More than one in four students, 27.8 percent, report being bullied during the school year, according to a 2103 report by the National Center for Educational Statistics, but most victims never tell an adult.
That’s one reason it’s crucial that everyone – not just school officials – get involved in the battle, says TV personality Cindy “Rodeo” Steedle, who founded an anti-bullying initiative called Imagine No Bullying Now (www.imaginenobullyingnow.com) and often speaks on the subject at school assemblies.
“It’s so important to me because I was bullied as a child,” says Steedle, who rose to fame in 2007 as a contestant on VH1’s “Rock of Love” and subsequently has made numerous other TV appearances.
Steedle recalls as a teenager enduring the taunts of other girls because she couldn’t afford the nice clothes they wore. The bullying didn’t stop with words.
“They would hit me on the bus,” Steedle says.
The impact of bullying can be devastating. A 2012 report by the Centers for Disease Control said students who experience bullying are at increased risk for depression, anxiety, sleep difficulties and poor school adjustment.
Bullying is bad for the bullies, as well. The CDC reported that students who bully others are at increased risk for substance use, academic problems and violence later in adolescence and adulthood.
“How many times have each of us witnessed an act of bullying and said little or nothing?” Steedle asks. “After all, it wasn’t our responsibility. If our kid wasn’t involved, we figured, it’s none of our business.”
That’s the wrong attitude, Steedle says. She offers keys to facing up to bullying and doing something about it.
• No one should make excuses for bullies. Some people claim bullying is simply a part of life. If no one is physically hurt, they will say, “What’s the big deal?

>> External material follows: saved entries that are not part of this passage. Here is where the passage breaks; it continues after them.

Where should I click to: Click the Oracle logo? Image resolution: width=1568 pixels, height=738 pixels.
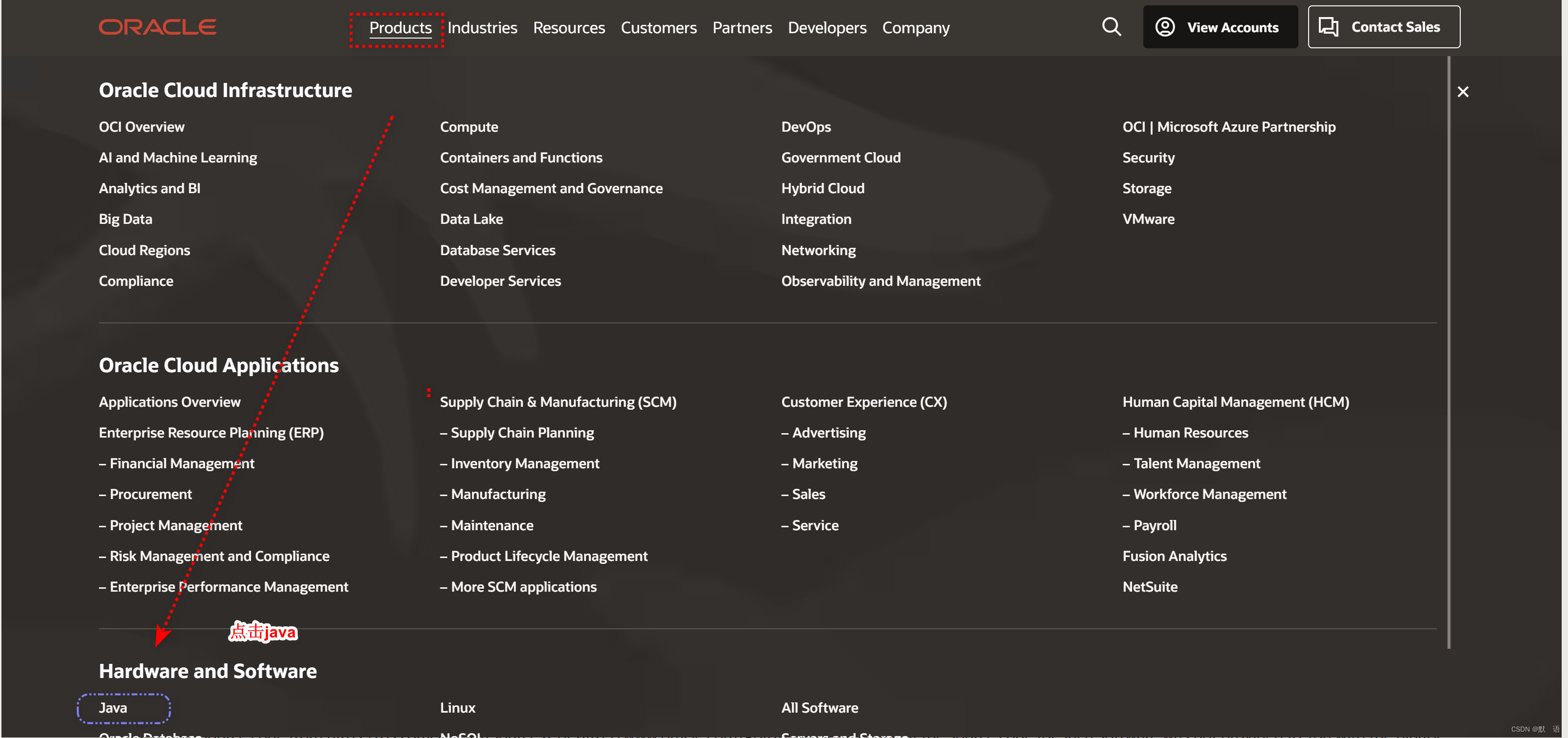tap(157, 27)
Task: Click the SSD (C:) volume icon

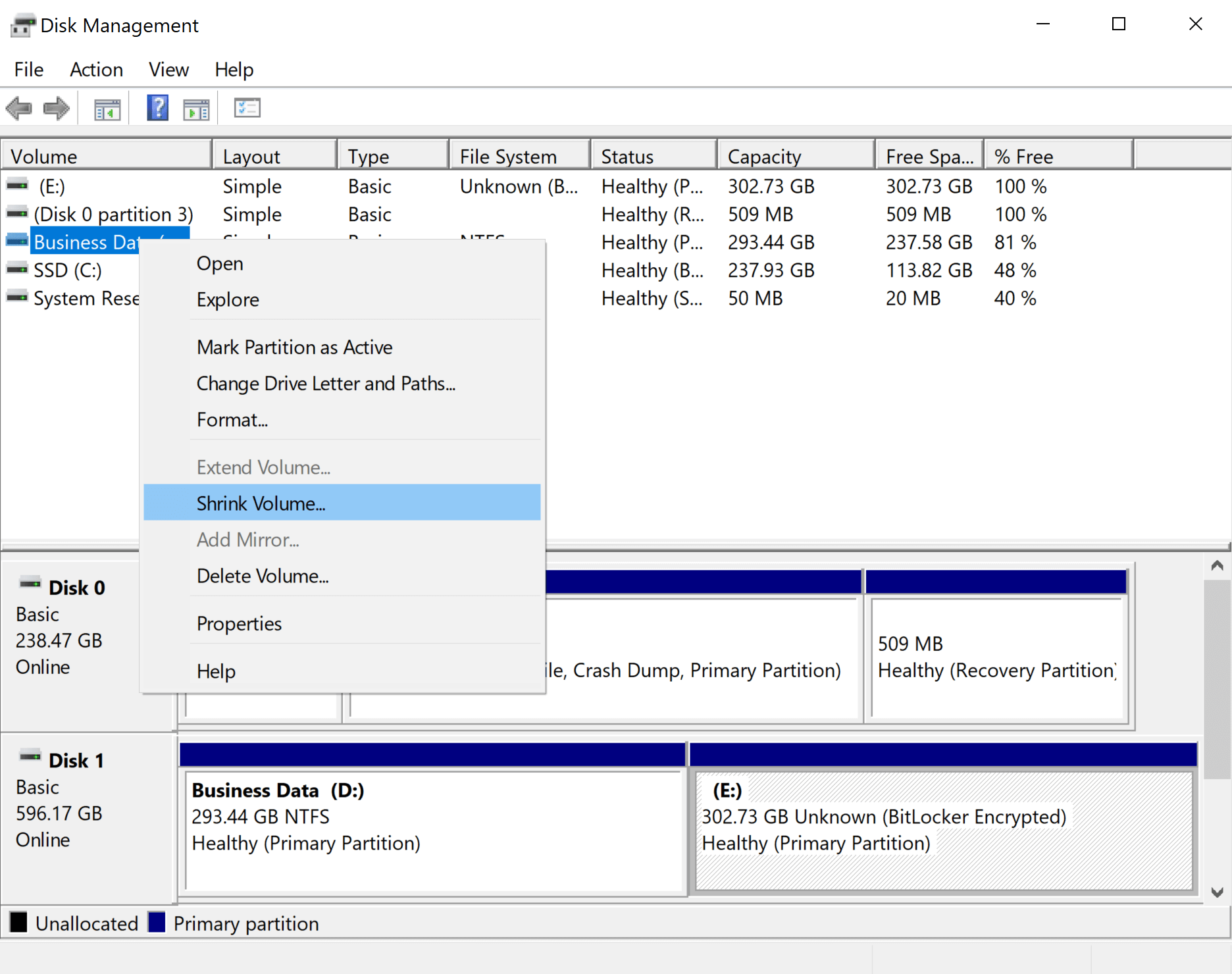Action: 16,270
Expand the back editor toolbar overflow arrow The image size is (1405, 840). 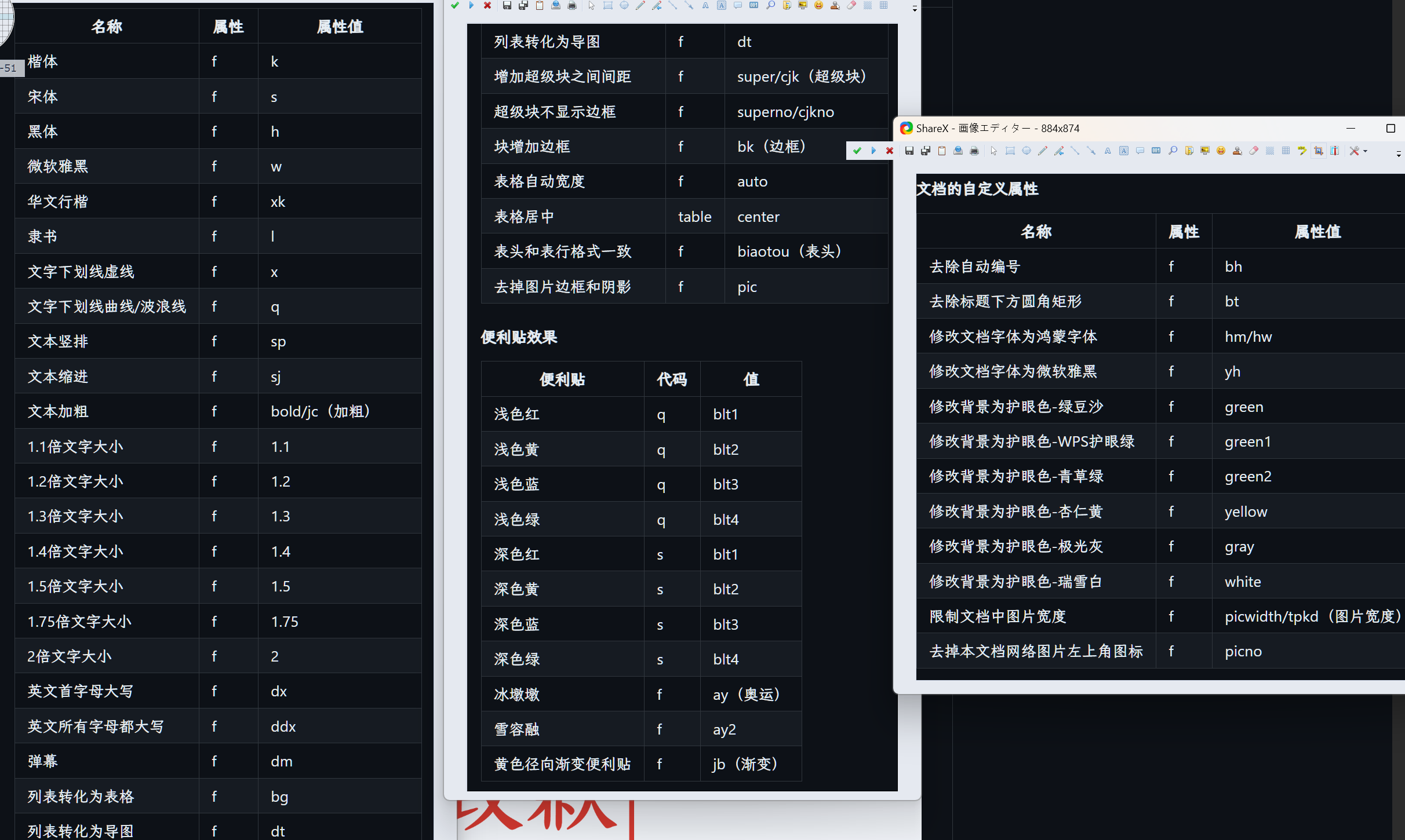915,9
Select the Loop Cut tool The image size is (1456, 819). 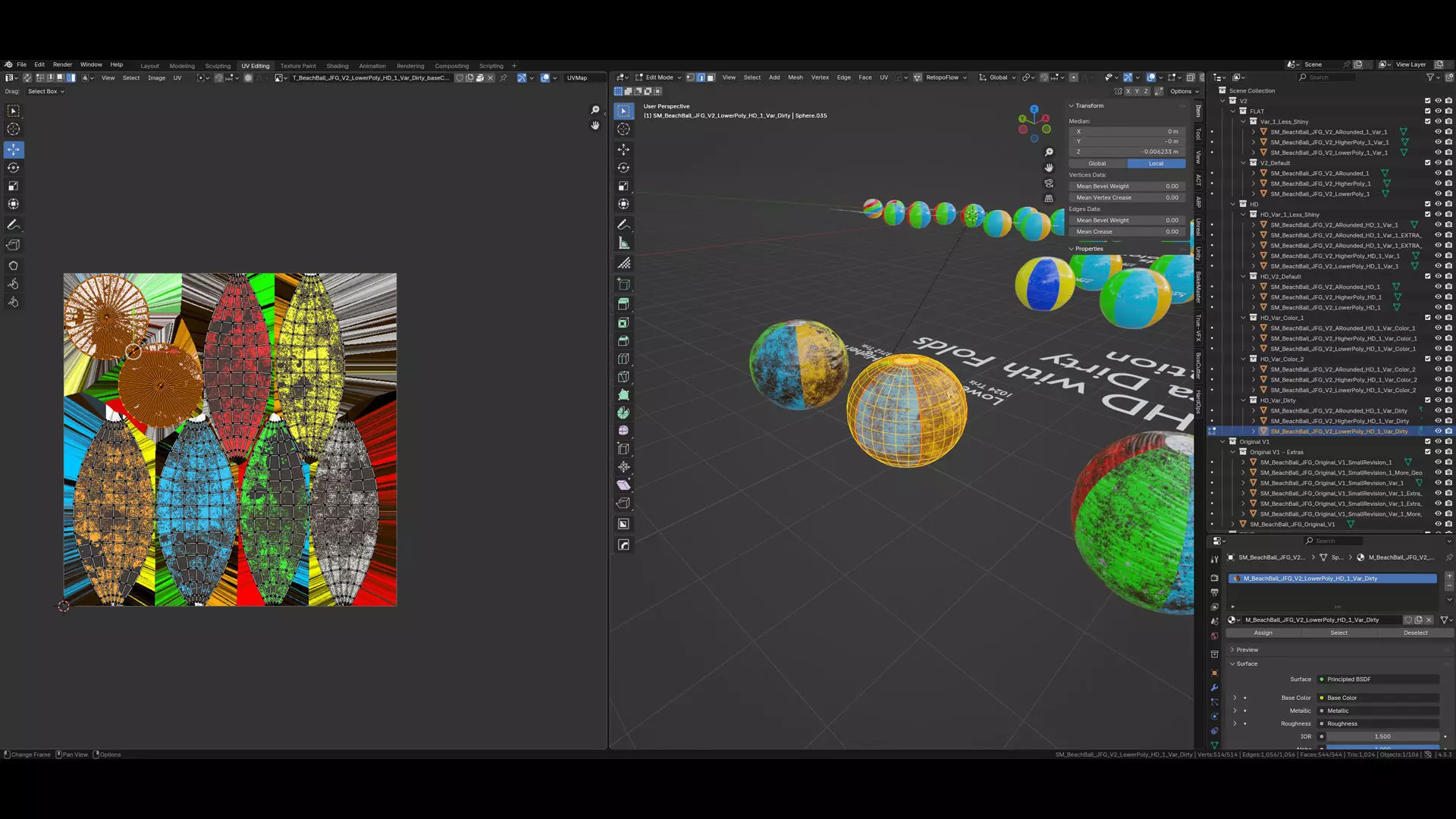(x=623, y=359)
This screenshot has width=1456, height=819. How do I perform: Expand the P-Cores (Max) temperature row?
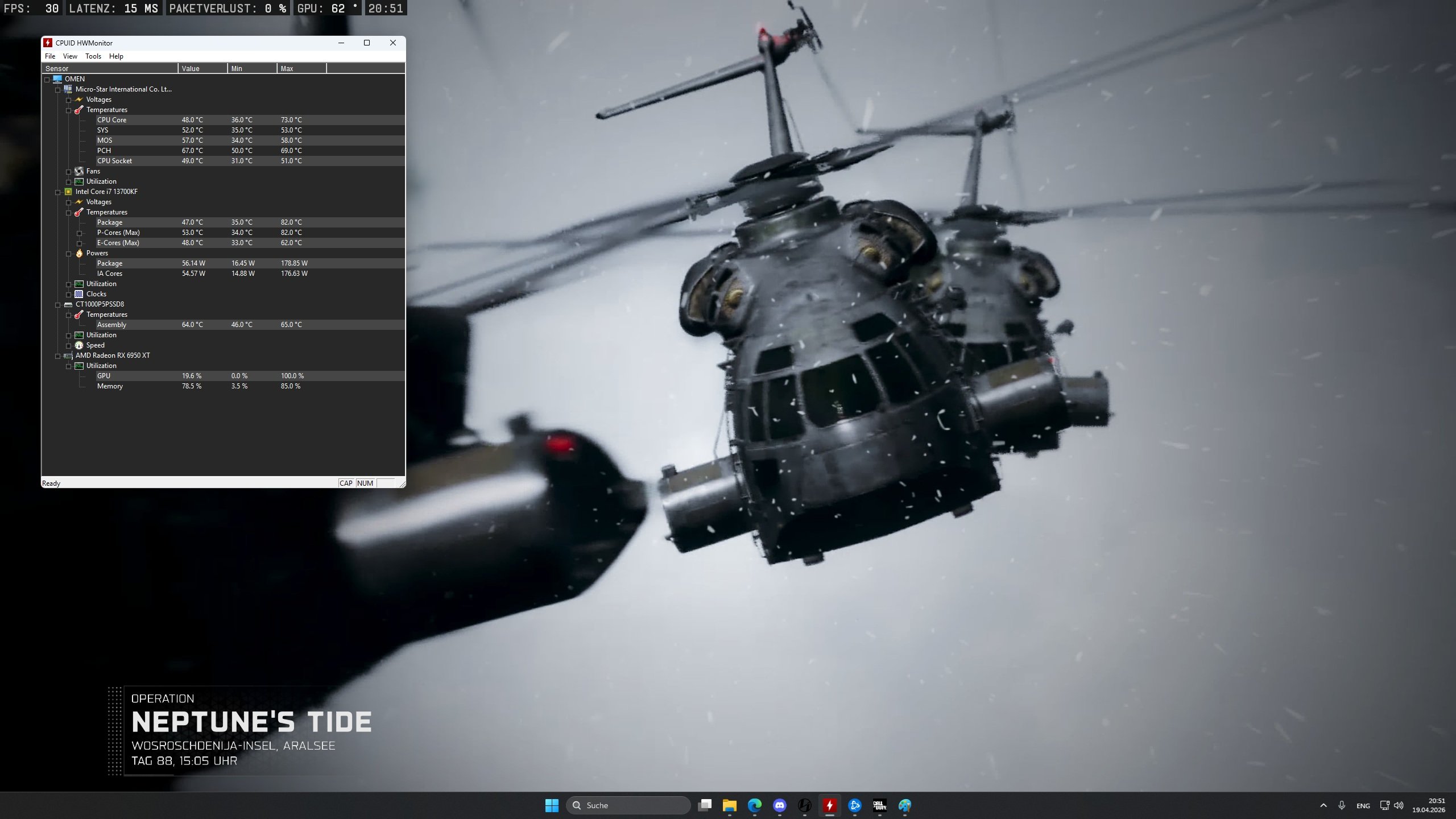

It’s just boys being boys and girls being girls.” Those people are wrong, Steedle says. “We must make it clear in our actions and our words that bullying will not be tolerated,” she says.
• Parents should monitor their children’s cell phone and Internet use. Bullying takes many forms and it’s not always in person. Text messages and social media sites such as Facebook and Twitter can become sources of bullying.
• Schools must be at the forefront of the battle. Too many schools don’t take bullying seriously. School officials need to recognize the depth of the problem, and implement and enforce strong anti-bullying policies.
• But the problem goes beyond the schoolhouse doors. If we want to eradicate bullying in our communities, we can’t rely on schools alone, Steedle says. All public and private institutions need to do more to demonstrate that bullying is simply unacceptable in our workplaces and in our homes.
“This is not a failure of one group of kids, one school, one town, one county or one geographic area,” Steedle says. “Rather, it exposes a fundamental flaw in our society, one that has deep-seated roots.
“Until now, it has been too difficult, inconvenient — maybe even painful — to address. But we can’t keep looking away. We have to stand up and say, ‘No more!’ It’s up to us all to get more involved.”